Добавить в цитаты Настройки чтения

Страница 12 из 186

См. АЛЬТЕРНАТИВНО-ИСТОРИЧЕСКАЯ ПРОЗА; ДЕПРЕССИВНОСТЬ В ЛИТЕРАТУРЕ; ФАНТАСТИКА; ЭСХАТОЛОГИЧЕСКОЕ СОЗНАНИЕ В ЛИТЕРАТУРЕ

АПАРТЕИД В ЛИТЕРАТУРЕ

Ситуация, сложившаяся в 1990-е годы после завершения вничью гражданской войны в литературе и означающая – как некогда в Южной Африке – вынужденно совместное, но раздельное проживание либерально-западнической и коммуно-националистической культур в рамках одной российской национальной культуры. Враждующие лагеря более не обмениваются полемическими выпадами и, либо разделив уже имевшиеся, либо создав новые организационные формы внутрикорпоративного сотрудничества, сосуществуют, с ревнивой подчеркнутостью не замечая друг друга. Таким образом, как говорит Владимир Бондаренко, «сегодня те, кто читал Юрия Кузнецова, не читали Иосифа Бродского, и наоборот. Те, кто в восторге от прозы Владимира Личутина, даже не слышали об имени Юрия Мамлеева. Сторонники Александра Проханова впадают в ярость или в обморок при имени Сорокина. Сорокинцы же начинают заниматься членовредительством при упоминании Проханова».
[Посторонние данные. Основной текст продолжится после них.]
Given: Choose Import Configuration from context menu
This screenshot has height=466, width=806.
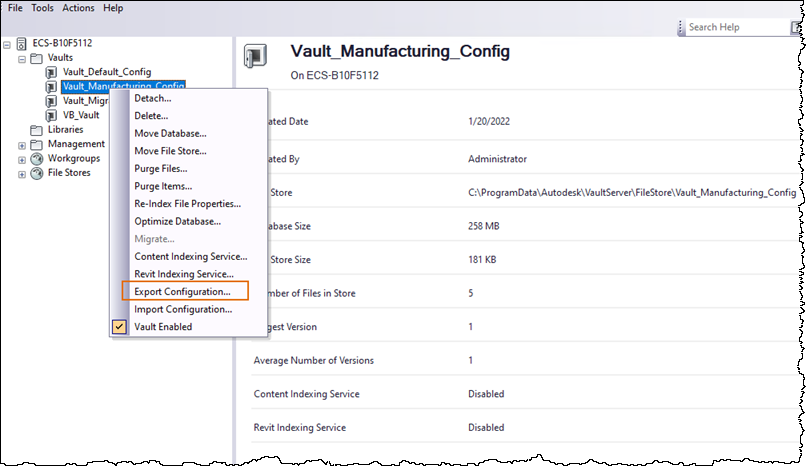Looking at the screenshot, I should (183, 309).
Учитывая, что преимущественным вниманием высшей школы, издателей, средств массовой информации и соответственно читающей публики пользуется либерально-западническая ветвь российской культуры, не стоит удивляться тому, что сложившаяся ситуация не кажется подавляющему большинству ее представителей хоть сколько-нибудь тревожной или опасной. Нечастые попытки (например, Льва Аннинского, Павла Басинского или автора этих строк) поставить эту проблему в фокус общественно-литературного обсуждения, понимания не встречают. Как не встречают его и идущие из противоположного лагеря призывы Владимира Бондаренко: «Птица-Русь всегда летит с двумя крылами, так было и так будет. Крыло западничества, крыло русскости, почвенности. Какому либеральному идиоту пришла мысль отрезать крыло? И куда же любезные либералы полетели с одним крылом: прямиком на литературную помойку? Разве тоска не нападает, ностальгия не гложет по утраченному единству?»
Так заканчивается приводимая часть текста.